28 anni dopo, uscito lo scorso anno, ha sancito il ritorno di Danny Boyle alla regia e di Alex Garland alla sceneggiatura nella serie horror alla quale entrambi avevano lavorato nel 2002 con 28 giorni dopo, senza però proseguire la collaborazione nel sequel del 2007. La nuova pellicola, accolta con entusiasmo dalla maggior parte del pubblico e della critica, ha dimostrato che, anche a più di vent’anni di distanza dall’uscita del primo capitolo, il mordente era ancora tutto lì. Il mondo è cambiato, ma il tema dell’epidemia come Armageddon capace di polverizzare l’umanità e di ricondurla a uno stato primordiale di barbarie non ha affatto perso efficacia, tutt’altro. 28 anni dopo racconta un’Inghilterra isolata e priva di un’identità nazionale, attraversata da un forte senso di paura e di distanza etica, non lontano da quanto avvenuto nel 2020 in seguito alle scelte di auto-isolamento politico (Brexit) e sanitario (Covid). In questo senso, la scelta di adottare il punto di vista di un bambino, il cui percorso emotivo evolve dall’ammirazione per il padre eroico all’amore per la madre, fino alla misericordia rappresentata dal medico, conferisce al racconto una chiara densità etica, che va oltre il semplice intrattenimento action.

28 anni dopo: Il tempio delle ossa riprende il racconto dal punto in cui era stato interrotto, ma questa volta, oltre a Spike, che più che l’eroe della vicenda resta uno spettatore passivo, è il dottor Kelson a imporsi come vero protagonista. La sceneggiatura rimane affidata ad Alex Garland, mentre alla regia subentra Nia DaCosta, segnando un cambio di registro netto rispetto allo stile di Danny Boyle. Se, da un punto di vista puramente narrativo, l’evoluzione del protagonista, ormai lontano dalla sicurezza della famiglia, lo conduce verso una violenza sempre più estrema, sul piano della messa in scena il film rinuncia a ogni barocchismo per adottare una forma più classica e funzionale al racconto. In questo secondo capitolo l’horror si sposta dagli infetti agli esseri umani: la violenza autentica non è più quella dei mostri che divorano gli uomini, ma quella degli uomini che provano piacere nell’esercizio della violenza gratuita.

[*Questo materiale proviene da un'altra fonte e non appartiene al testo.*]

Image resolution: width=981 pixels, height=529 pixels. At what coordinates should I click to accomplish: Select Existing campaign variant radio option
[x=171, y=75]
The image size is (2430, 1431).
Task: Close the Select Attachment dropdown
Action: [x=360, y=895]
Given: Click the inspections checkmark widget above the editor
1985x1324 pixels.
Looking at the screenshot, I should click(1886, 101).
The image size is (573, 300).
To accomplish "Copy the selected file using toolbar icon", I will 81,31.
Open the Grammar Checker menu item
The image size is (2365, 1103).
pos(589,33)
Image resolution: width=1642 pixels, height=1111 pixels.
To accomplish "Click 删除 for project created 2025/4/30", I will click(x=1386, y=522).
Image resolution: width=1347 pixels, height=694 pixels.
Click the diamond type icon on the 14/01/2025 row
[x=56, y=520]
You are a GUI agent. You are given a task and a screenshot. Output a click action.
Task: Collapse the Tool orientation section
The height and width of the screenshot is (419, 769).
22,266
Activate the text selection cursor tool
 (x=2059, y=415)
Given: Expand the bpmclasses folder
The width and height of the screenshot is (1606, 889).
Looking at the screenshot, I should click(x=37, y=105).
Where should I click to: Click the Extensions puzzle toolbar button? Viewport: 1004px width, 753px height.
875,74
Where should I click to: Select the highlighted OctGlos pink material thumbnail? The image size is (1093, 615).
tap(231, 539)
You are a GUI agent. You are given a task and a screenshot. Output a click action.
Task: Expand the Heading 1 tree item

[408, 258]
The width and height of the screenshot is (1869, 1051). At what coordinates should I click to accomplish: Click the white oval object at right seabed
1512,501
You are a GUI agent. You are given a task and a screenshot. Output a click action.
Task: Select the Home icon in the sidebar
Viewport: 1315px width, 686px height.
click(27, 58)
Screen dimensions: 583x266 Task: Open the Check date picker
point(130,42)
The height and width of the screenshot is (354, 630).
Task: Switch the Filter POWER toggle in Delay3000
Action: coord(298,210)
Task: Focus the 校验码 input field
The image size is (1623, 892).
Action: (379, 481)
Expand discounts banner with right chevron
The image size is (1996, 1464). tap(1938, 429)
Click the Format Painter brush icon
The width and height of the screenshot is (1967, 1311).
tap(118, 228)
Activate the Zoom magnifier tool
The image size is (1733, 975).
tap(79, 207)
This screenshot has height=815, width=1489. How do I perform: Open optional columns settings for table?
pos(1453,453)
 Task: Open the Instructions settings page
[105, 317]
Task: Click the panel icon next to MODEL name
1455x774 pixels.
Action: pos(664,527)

Questa nuova prospettiva, che coincide con quella del personaggio di Kelson, pone gli infetti non più come nemici, ma come malati privi di scelta e, dunque, non colpevoli. Quando il medico riesce infatti a instaurare un dialogo con l’Alpha che soprannomina affettuosamente Samson, risulta evidente come, per quest’ultimo, la violenza prescinda dalla volontà, a differenza di quanto accade con Jimmy Crystal. Entrambi, plasmati dalla catastrofe quando erano ancora bambini, hanno però seguito destini differenti, collocandosi all’interno di due sistemi di valori opposti: quello di chi non ha possibilità di scelta (e quindi colpa) e quello di chi, invece, una scelta ce l’ha. In un mondo così radicalmente polarizzato, sembra non esserci spazio per l’indecisione: o si imbocca la strada del sacrificio, oppure si soccombe alla follia più maligna. Nel terzo capitolo, previsto già per quest’anno, sarà Spike a dover scegliere da quale parte stare.